╭─ The input
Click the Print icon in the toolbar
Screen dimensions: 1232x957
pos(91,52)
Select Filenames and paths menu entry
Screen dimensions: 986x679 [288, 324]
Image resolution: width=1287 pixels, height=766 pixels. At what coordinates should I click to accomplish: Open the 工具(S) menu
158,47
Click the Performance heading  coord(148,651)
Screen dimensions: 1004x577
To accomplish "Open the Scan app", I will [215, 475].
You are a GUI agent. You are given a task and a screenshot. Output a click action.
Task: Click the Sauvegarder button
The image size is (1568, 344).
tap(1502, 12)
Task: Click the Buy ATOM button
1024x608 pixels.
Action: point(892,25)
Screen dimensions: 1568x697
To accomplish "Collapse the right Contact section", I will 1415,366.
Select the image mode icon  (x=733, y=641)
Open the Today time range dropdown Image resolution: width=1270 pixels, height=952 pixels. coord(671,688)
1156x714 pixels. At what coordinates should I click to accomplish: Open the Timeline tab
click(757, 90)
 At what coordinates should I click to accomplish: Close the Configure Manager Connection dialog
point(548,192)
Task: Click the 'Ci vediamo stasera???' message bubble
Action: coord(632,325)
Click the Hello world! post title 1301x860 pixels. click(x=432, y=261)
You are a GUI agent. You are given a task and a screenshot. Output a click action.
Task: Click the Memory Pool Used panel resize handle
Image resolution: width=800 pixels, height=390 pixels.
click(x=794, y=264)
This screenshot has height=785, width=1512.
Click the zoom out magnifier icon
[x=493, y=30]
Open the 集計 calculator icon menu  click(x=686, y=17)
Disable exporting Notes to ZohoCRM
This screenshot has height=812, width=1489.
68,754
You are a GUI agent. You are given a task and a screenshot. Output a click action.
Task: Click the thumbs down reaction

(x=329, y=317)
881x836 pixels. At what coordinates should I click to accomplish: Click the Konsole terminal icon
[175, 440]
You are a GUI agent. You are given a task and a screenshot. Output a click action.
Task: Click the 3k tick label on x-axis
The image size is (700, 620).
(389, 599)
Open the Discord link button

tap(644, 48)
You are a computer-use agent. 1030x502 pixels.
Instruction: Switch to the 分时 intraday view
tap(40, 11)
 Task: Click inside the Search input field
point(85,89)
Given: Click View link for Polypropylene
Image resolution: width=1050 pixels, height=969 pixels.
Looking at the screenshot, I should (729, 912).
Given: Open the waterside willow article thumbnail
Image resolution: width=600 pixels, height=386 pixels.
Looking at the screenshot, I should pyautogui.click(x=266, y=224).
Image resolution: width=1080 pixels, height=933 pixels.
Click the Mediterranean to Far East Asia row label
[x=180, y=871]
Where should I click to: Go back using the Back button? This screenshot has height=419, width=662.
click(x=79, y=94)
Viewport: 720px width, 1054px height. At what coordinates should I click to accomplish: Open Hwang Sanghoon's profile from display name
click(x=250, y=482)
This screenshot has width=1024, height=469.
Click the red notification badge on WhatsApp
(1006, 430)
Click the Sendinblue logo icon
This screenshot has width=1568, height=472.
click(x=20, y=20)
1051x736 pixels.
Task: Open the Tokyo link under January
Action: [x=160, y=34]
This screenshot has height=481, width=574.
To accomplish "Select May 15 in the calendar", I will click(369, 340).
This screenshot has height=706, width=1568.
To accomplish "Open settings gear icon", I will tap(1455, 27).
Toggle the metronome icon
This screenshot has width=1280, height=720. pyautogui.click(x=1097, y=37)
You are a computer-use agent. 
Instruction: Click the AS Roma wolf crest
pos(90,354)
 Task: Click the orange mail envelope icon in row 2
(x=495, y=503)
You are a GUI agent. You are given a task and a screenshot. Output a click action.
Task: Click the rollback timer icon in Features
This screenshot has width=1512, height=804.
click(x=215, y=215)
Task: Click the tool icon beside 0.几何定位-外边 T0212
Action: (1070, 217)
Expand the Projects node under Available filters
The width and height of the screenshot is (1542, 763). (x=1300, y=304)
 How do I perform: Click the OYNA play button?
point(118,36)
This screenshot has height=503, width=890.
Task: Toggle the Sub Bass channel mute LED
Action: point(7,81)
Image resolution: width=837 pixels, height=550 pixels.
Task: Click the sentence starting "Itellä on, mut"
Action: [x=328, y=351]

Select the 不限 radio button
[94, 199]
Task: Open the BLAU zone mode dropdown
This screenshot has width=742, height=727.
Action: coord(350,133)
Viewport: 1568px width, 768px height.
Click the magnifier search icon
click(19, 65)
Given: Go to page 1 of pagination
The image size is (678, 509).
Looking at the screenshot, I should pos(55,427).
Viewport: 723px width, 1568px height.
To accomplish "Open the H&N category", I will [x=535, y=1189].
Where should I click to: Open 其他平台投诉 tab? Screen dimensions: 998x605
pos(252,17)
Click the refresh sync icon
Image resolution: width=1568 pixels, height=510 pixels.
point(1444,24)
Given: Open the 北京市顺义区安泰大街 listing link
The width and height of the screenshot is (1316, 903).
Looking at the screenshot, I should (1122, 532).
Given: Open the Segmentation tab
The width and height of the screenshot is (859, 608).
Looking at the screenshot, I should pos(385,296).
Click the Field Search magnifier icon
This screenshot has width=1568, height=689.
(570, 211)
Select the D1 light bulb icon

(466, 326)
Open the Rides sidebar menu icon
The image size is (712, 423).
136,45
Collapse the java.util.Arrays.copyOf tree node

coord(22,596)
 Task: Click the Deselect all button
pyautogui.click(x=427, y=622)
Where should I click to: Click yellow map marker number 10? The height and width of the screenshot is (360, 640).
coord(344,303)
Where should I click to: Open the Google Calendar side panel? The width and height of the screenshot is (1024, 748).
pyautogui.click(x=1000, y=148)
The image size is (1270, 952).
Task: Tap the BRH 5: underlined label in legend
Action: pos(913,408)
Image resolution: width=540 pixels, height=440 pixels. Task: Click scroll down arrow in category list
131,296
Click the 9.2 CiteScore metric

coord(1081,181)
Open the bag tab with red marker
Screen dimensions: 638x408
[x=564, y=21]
╰─
#### [What to work on]
Where the material contains a line with "mode", return that line.

#### [Response to this exercise]
Select the image mode icon  (x=733, y=641)
Task: Open the BLAU zone mode dropdown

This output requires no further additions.